Localize and Translate On-Slide Text for New Markets
Rolling a course out to a new region usually means translating the on-slide text — but the source file is in another team’s hands, or gone. Edit the published package’s text directly, one language at a time.
A course built for one market gets greenlit for three more, and now it needs to exist in German, French, and Spanish. The content is fine; only the words need to change. But the team that authored it is in another time zone, the source file is locked on someone’s machine, or the original .story is simply lost. Re-authoring four language variants from scratch is a disproportionate amount of work for what is, fundamentally, a text-replacement job.
On-slide text is editable data
In modern Storyline output, on-slide text lives in structured data separate from the player engine — headings, paragraphs, button labels, and most captions are editable strings, not baked-in pixels.
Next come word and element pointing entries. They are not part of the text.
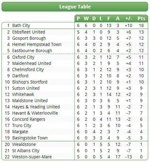Click Weston-super-Mare at table bottom

click(x=32, y=157)
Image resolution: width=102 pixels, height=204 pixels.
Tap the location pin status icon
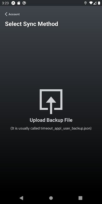85,3
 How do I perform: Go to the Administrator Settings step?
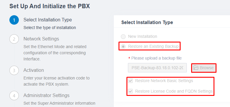pos(46,96)
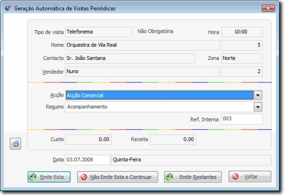Click the help icon button on the left
This screenshot has height=195, width=285.
[16, 144]
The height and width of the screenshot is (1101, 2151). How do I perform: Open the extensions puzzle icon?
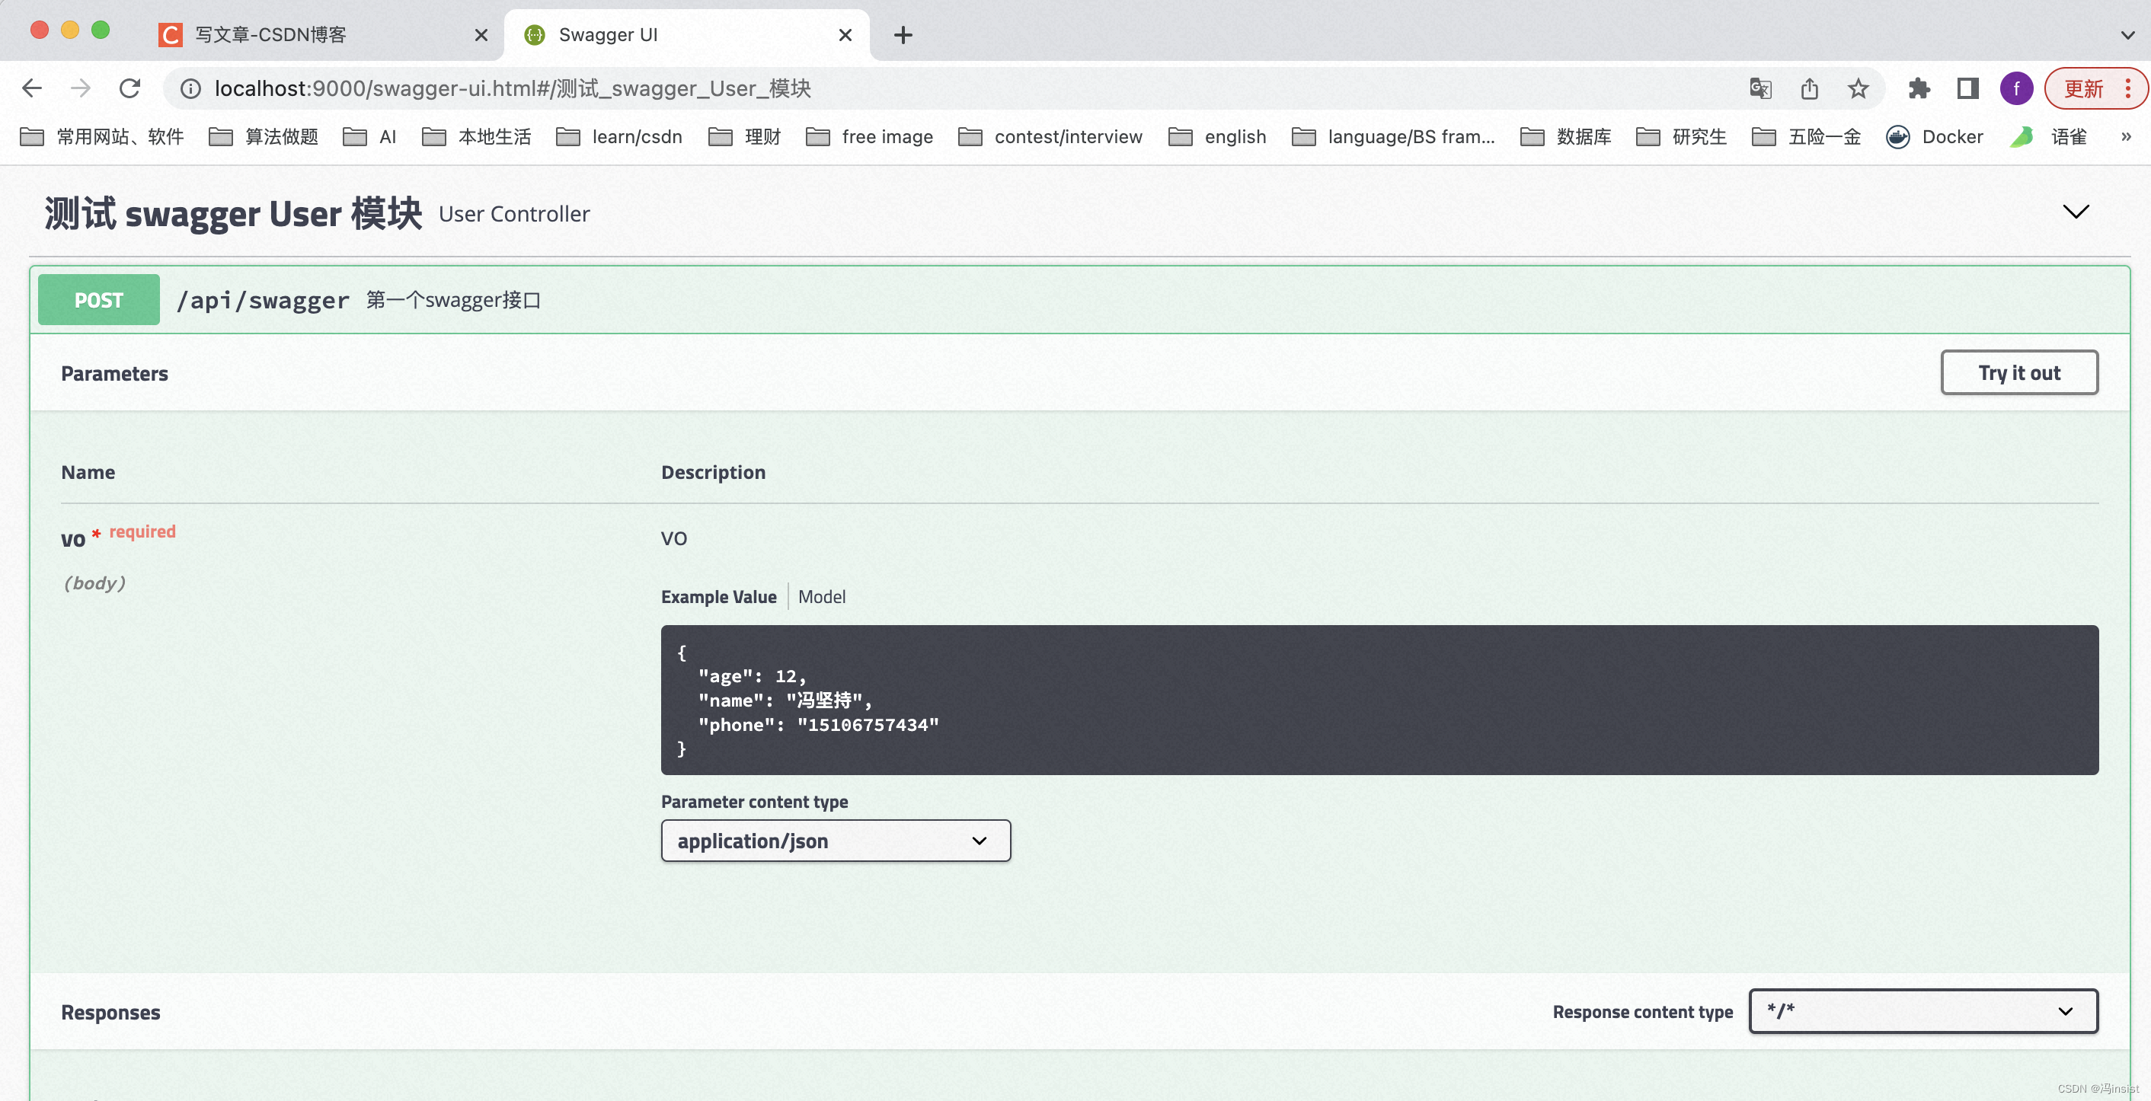coord(1919,88)
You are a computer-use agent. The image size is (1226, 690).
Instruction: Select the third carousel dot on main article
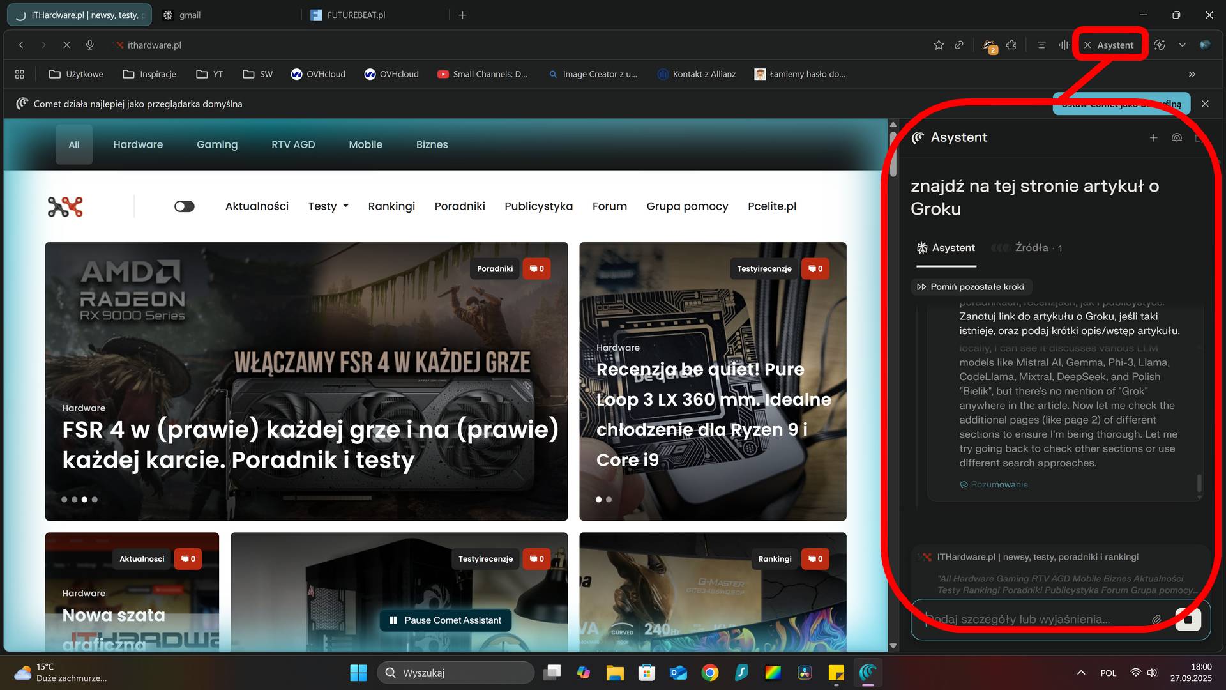pyautogui.click(x=84, y=500)
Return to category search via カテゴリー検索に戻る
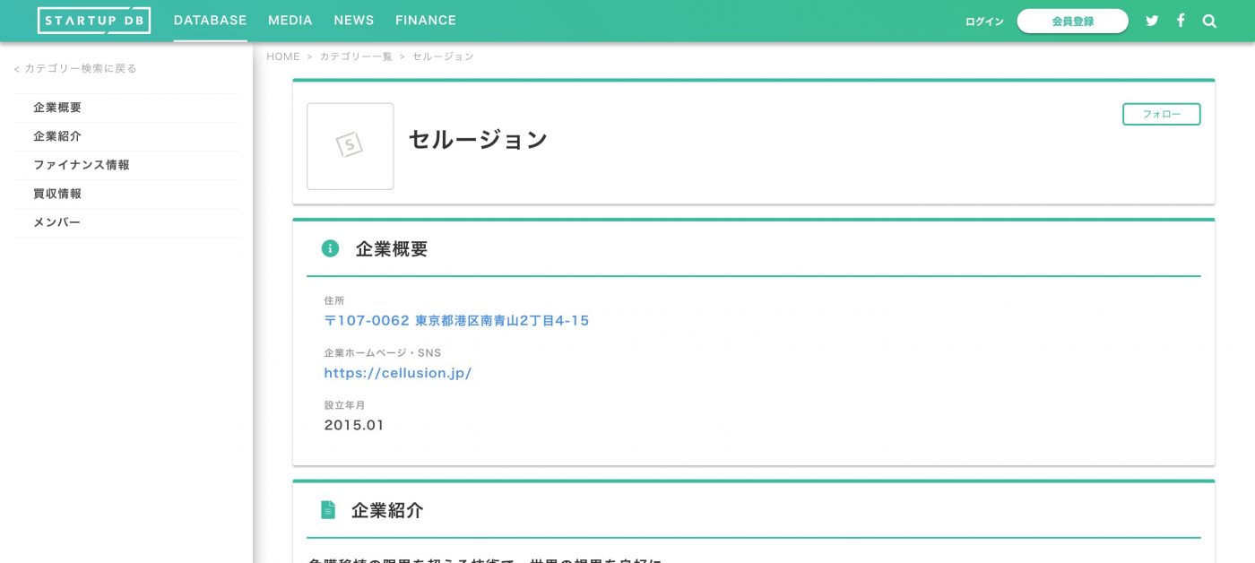Viewport: 1255px width, 563px height. coord(74,67)

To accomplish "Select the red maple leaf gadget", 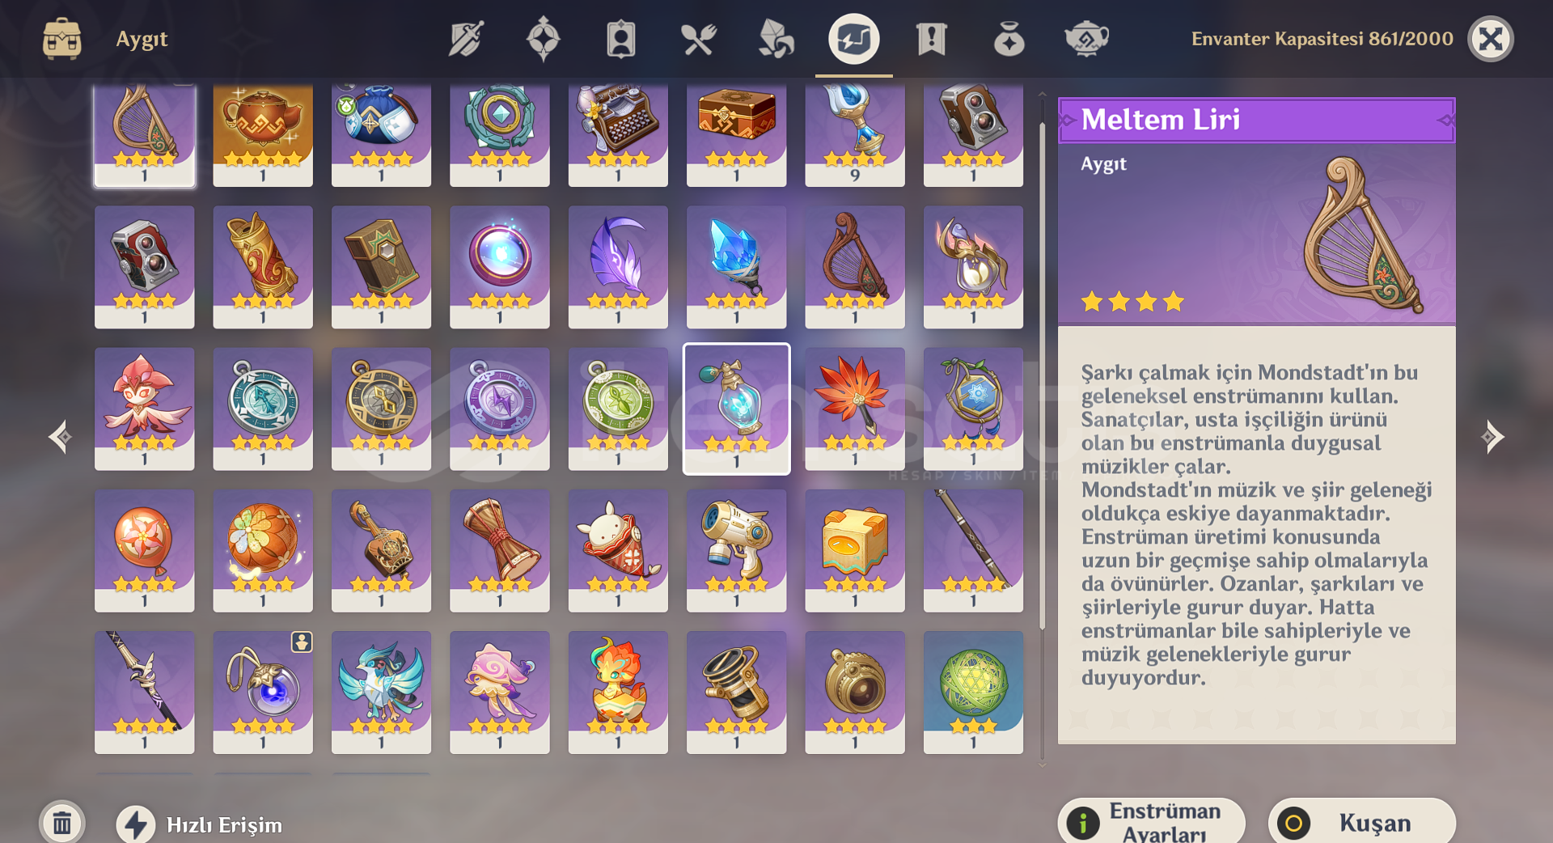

That means you can replace the English text with translated text directly in the published package, producing a localized version per language without touching layout, animation, or tracking.
How ScormEdit handles it
- Upload the published .zip and let the editor extract every editable text run on every slide.
- Replace the source-language text with your translation — manually, or assisted, working through the course slide by slide.
- Swap any text-in-image graphics for localized versions where needed.
- Preview the translated course in the built-in player to confirm the new text renders and still fits the layout.
- Repackage a valid SCORM zip per language, ready to upload to the regional LMS.
Watch the layout
Translation changes string length — German runs long, and some scripts need more room. Always preview each localized version and check that longer text does not overflow buttons or boxes. Localizing on the published output is fast, but visual QA per language is still essential.
When the only thing standing between you and four new markets is the wording on the slides, you should not have to rebuild the course four times.